Chegamos à residência do casal de amigos e ficamos inebriados pela atmosfera de felicidade reinante em razão da aprovação do futuro Doutor Felipe. Não poderia ser diferente. Tratava-se de família simples, que com muito esforço conseguiu proporcionar educação de qualidade aos filhos, e agora começavam a colher os frutos.

Felipe não ficou na reunião, organizada em sua homenagem, por muito tempo. Como grande parte das pessoas naquela idade, queria comemorar sua conquista com os amigos e, cerca de 30 minutos após nossa chegada ele se despediu dos convidados agradecendo a presença de todos. Pegou a chave do carro com o pai e saiu, na companhia de mais dois amigos. Tudo muito compreensível.

Por volta das 22 horas, despedimo-nos do casal de amigos e pegamos estrada de volta para nossa residência. No caminho, comentávamos sobre a alegria que Paulo e Renata estavam sentindo naquele momento, por ver o primogênito trilhando o caminho de Hipócrates. De repente, cerca de 5 km da casa de nossos amigos, os motoristas que vinham em direção contrária começaram a, novamente, piscar os faróis nos avisando de algo. Como não era no mesmo local, comentei com minha esposa que os policiais provavelmente teriam mudado o lugar da operação. Como estava tudo tranquilo conosco, seguimos em frente.

De repente, fomos surpreendidos por algumas viaturas policiais e ambulâncias com as luzes de emergência ligadas. O trânsito estava bastante lento, indicando que algo grave teria acontecido. Ao passarmos, com muito custo, pelo local do acidente, reconheci o veículo de Paulo, e minhas pernas estremeceram. Parei um pouco mais à frente e retornei para me certificar. Parecia um pesadelo. Naqueles poucos metros de distância, fui pedindo a Deus que não fosse o carro de Paulo, que eu tivesse me equivocado, ou, caso o fosse de fato, que nada de grave tivesse acontecido aos ocupantes.

Minhas preces não foram ouvidas. Ao me aproximar, constatei o que tanto temia: era o carro dele, ou pior, o que havia sobrado do carro após o acidente. Um amontoado de ferro retorcido. Somente a parte traseira ficou intacta. A frente do carro ficou irreconhecível. Em seu interior, três jovens mortos, na flor da idade, com a vida toda pela frente.

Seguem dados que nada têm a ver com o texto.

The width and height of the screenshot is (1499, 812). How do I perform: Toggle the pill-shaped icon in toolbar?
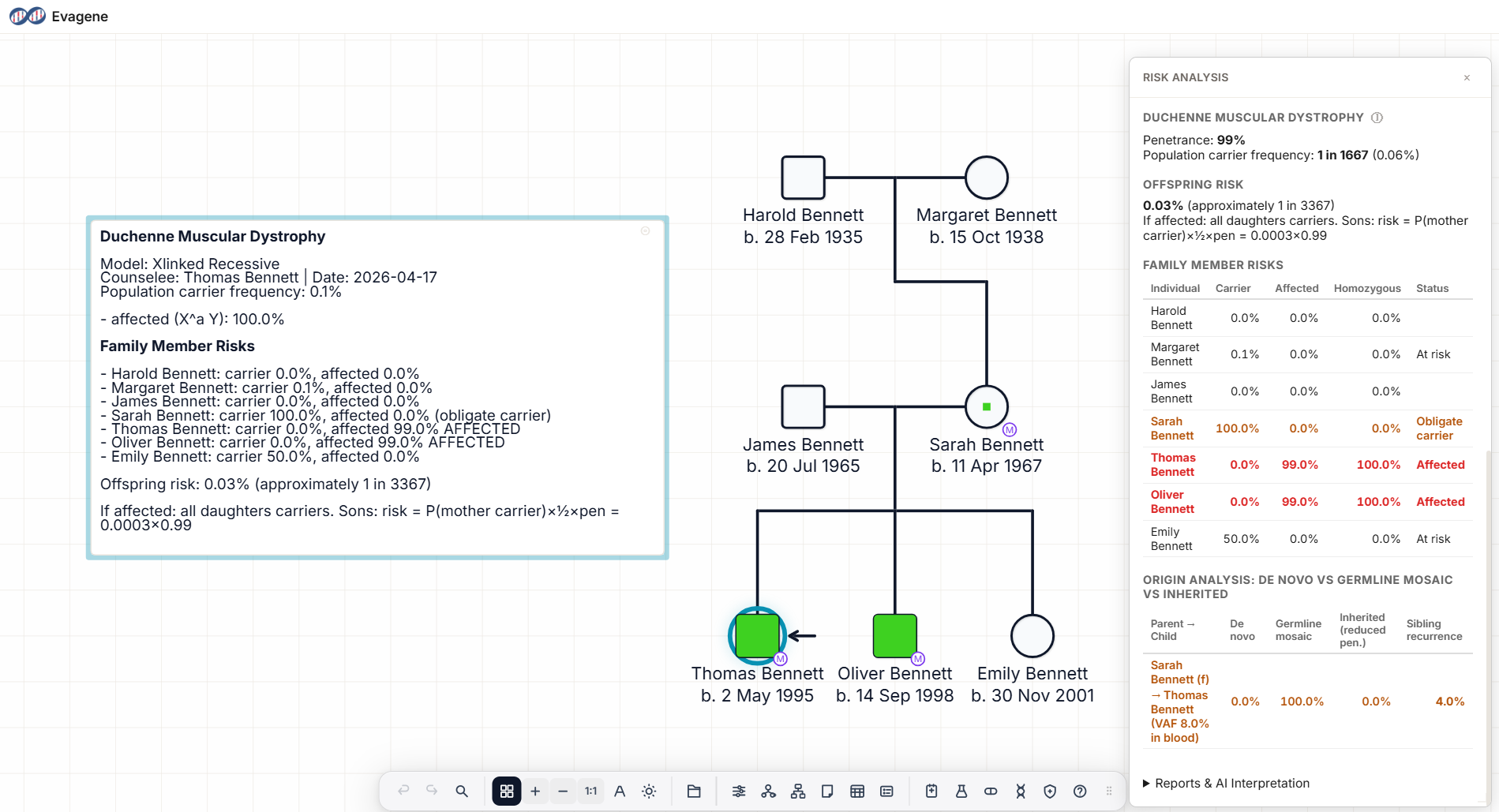click(991, 791)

Do outro lado da via, o veículo causador do acidente, conduzido por um indivíduo completamente embriagado, segundo informações dos policiais presentes. Senti uma angústia indescritível quando, chegando próximo ao automóvel, constatei se tratar de uma picape azul. Novamente roguei a Deus para que tivesse me equivocado, mas o adesivo no para-brisas sepultou minhas esperanças. Felipe, talvez por minha culpa, não seria doutor.

Trata-se de um texto ficcional, cujo objetivo é fomentar nos leitores a reflexão sobre esse péssimo hábito dos motoristas de alertar outros sobre a presença policial. Talvez ali esteja indo um motorista embriagado. Talvez seja um carro roubado. Talvez haja uma pessoa sequestrada presa no porta-malas. Talvez o carro esteja cheio de armas. Talvez o carro esteja cheio de drogas. Talvez, caso não tivesse sido avisado, a polícia poderia detê-lo. Talvez. Da próxima vez que passar por uma operação policial pense antes de avisar aos demais. Talvez você possa estar poupando o lobo e sacrificando as ovelhas. Pense nisso!